### Dataset
>>>

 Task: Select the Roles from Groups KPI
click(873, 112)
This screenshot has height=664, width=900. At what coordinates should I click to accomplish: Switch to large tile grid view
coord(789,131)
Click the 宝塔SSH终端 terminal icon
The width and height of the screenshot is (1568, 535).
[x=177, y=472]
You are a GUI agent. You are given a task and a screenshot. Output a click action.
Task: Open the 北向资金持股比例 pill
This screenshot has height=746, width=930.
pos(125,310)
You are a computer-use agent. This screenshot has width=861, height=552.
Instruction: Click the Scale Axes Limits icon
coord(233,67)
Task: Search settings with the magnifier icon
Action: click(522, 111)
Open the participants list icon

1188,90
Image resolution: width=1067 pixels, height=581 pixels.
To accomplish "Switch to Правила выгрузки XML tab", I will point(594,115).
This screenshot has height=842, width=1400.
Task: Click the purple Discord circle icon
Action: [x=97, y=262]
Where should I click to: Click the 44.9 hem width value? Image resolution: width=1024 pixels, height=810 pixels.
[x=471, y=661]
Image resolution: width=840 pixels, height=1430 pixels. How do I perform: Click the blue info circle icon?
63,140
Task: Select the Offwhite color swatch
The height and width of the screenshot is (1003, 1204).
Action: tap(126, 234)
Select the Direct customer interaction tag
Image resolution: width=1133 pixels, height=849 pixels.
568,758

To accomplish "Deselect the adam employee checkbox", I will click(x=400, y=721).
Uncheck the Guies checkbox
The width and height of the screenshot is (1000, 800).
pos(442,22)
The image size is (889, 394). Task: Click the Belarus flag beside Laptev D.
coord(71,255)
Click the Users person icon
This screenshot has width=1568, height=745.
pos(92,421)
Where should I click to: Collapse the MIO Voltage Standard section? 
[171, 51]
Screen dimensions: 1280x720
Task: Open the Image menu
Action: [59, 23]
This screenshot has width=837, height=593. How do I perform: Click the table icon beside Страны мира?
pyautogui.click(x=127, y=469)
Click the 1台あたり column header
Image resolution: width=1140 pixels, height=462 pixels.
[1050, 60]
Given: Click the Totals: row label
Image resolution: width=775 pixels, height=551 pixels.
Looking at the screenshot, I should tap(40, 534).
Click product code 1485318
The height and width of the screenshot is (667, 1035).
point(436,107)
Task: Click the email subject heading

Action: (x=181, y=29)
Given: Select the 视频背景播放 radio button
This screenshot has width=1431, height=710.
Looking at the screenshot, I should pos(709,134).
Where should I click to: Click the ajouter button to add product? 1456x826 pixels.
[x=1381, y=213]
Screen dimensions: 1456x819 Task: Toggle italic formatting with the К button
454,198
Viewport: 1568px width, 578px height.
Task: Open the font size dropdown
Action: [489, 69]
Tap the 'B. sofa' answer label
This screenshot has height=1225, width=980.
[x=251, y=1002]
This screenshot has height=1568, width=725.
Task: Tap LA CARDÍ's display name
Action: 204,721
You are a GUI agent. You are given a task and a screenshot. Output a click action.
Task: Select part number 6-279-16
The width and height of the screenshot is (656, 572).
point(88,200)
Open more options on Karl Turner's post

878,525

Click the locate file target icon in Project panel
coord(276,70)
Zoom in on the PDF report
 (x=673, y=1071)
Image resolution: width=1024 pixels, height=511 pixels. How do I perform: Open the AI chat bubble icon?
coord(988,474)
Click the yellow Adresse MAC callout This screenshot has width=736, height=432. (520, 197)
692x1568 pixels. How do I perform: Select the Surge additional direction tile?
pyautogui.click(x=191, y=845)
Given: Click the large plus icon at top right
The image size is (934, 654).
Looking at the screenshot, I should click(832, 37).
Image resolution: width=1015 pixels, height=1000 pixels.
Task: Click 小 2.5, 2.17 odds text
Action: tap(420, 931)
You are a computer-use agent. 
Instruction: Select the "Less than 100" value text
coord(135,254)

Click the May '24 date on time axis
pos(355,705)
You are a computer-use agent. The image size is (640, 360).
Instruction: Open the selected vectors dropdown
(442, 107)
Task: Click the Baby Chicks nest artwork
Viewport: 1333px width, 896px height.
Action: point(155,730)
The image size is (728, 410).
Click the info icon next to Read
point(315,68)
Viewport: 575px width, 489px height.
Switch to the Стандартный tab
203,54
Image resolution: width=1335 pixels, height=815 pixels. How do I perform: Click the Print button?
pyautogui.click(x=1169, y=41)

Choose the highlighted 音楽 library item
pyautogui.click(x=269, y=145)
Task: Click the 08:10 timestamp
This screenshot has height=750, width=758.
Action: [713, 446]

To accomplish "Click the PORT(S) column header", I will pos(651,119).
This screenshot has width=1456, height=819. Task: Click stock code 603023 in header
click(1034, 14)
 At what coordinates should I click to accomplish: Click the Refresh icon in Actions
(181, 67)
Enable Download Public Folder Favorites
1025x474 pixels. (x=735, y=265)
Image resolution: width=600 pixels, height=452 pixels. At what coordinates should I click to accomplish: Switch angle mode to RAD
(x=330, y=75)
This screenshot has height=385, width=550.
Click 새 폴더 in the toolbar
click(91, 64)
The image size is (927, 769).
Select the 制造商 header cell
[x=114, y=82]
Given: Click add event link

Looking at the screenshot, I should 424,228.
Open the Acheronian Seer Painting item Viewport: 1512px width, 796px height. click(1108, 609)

<<<

### Task to carry out
Print the records again in their entirety, character for character.

### Output
 Task: Select the Roles from Groups KPI
click(873, 112)
This screenshot has height=664, width=900. At what coordinates should I click to accomplish: Switch to large tile grid view
coord(789,131)
Click the 宝塔SSH终端 terminal icon
The width and height of the screenshot is (1568, 535).
[x=177, y=472]
You are a GUI agent. You are given a task and a screenshot. Output a click action.
Task: Open the 北向资金持股比例 pill
This screenshot has height=746, width=930.
pos(125,310)
You are a computer-use agent. This screenshot has width=861, height=552.
Instruction: Click the Scale Axes Limits icon
coord(233,67)
Task: Search settings with the magnifier icon
Action: click(522, 111)
Open the participants list icon

1188,90
Image resolution: width=1067 pixels, height=581 pixels.
To accomplish "Switch to Правила выгрузки XML tab", I will point(594,115).
This screenshot has height=842, width=1400.
Task: Click the purple Discord circle icon
Action: [x=97, y=262]
Where should I click to: Click the 44.9 hem width value? Image resolution: width=1024 pixels, height=810 pixels.
[x=471, y=661]
Image resolution: width=840 pixels, height=1430 pixels. How do I perform: Click the blue info circle icon?
63,140
Task: Select the Offwhite color swatch
The height and width of the screenshot is (1003, 1204).
Action: tap(126, 234)
Select the Direct customer interaction tag
Image resolution: width=1133 pixels, height=849 pixels.
568,758

To accomplish "Deselect the adam employee checkbox", I will click(x=400, y=721).
Uncheck the Guies checkbox
The width and height of the screenshot is (1000, 800).
pos(442,22)
The image size is (889, 394). Task: Click the Belarus flag beside Laptev D.
coord(71,255)
Click the Users person icon
This screenshot has width=1568, height=745.
pos(92,421)
Where should I click to: Collapse the MIO Voltage Standard section? 
[171, 51]
Screen dimensions: 1280x720
Task: Open the Image menu
Action: [59, 23]
This screenshot has width=837, height=593. How do I perform: Click the table icon beside Страны мира?
pyautogui.click(x=127, y=469)
Click the 1台あたり column header
Image resolution: width=1140 pixels, height=462 pixels.
[1050, 60]
Given: Click the Totals: row label
Image resolution: width=775 pixels, height=551 pixels.
Looking at the screenshot, I should tap(40, 534).
Click product code 1485318
The height and width of the screenshot is (667, 1035).
point(436,107)
Task: Click the email subject heading

Action: (x=181, y=29)
Given: Select the 视频背景播放 radio button
This screenshot has width=1431, height=710.
Looking at the screenshot, I should pos(709,134).
Where should I click to: Click the ajouter button to add product? 1456x826 pixels.
[x=1381, y=213]
Screen dimensions: 1456x819 Task: Toggle italic formatting with the К button
454,198
Viewport: 1568px width, 578px height.
Task: Open the font size dropdown
Action: [489, 69]
Tap the 'B. sofa' answer label
This screenshot has height=1225, width=980.
[x=251, y=1002]
This screenshot has height=1568, width=725.
Task: Tap LA CARDÍ's display name
Action: 204,721
You are a GUI agent. You are given a task and a screenshot. Output a click action.
Task: Select part number 6-279-16
The width and height of the screenshot is (656, 572).
point(88,200)
Open more options on Karl Turner's post

878,525

Click the locate file target icon in Project panel
coord(276,70)
Zoom in on the PDF report
 (x=673, y=1071)
Image resolution: width=1024 pixels, height=511 pixels. How do I perform: Open the AI chat bubble icon?
coord(988,474)
Click the yellow Adresse MAC callout This screenshot has width=736, height=432. (520, 197)
692x1568 pixels. How do I perform: Select the Surge additional direction tile?
pyautogui.click(x=191, y=845)
Given: Click the large plus icon at top right
The image size is (934, 654).
Looking at the screenshot, I should click(832, 37).
Image resolution: width=1015 pixels, height=1000 pixels.
Task: Click 小 2.5, 2.17 odds text
Action: tap(420, 931)
You are a computer-use agent. 
Instruction: Select the "Less than 100" value text
coord(135,254)

Click the May '24 date on time axis
pos(355,705)
You are a computer-use agent. The image size is (640, 360).
Instruction: Open the selected vectors dropdown
(442, 107)
Task: Click the Baby Chicks nest artwork
Viewport: 1333px width, 896px height.
Action: point(155,730)
The image size is (728, 410).
Click the info icon next to Read
point(315,68)
Viewport: 575px width, 489px height.
Switch to the Стандартный tab
203,54
Image resolution: width=1335 pixels, height=815 pixels. How do I perform: Click the Print button?
pyautogui.click(x=1169, y=41)

Choose the highlighted 音楽 library item
pyautogui.click(x=269, y=145)
Task: Click the 08:10 timestamp
This screenshot has height=750, width=758.
Action: [713, 446]

To accomplish "Click the PORT(S) column header", I will pos(651,119).
This screenshot has width=1456, height=819. Task: Click stock code 603023 in header
click(1034, 14)
 At what coordinates should I click to accomplish: Click the Refresh icon in Actions
(181, 67)
Enable Download Public Folder Favorites
1025x474 pixels. (x=735, y=265)
Image resolution: width=600 pixels, height=452 pixels. At what coordinates should I click to accomplish: Switch angle mode to RAD
(x=330, y=75)
This screenshot has height=385, width=550.
Click 새 폴더 in the toolbar
click(91, 64)
The image size is (927, 769).
Select the 制造商 header cell
[x=114, y=82]
Given: Click add event link

Looking at the screenshot, I should 424,228.
Open the Acheronian Seer Painting item Viewport: 1512px width, 796px height. click(1108, 609)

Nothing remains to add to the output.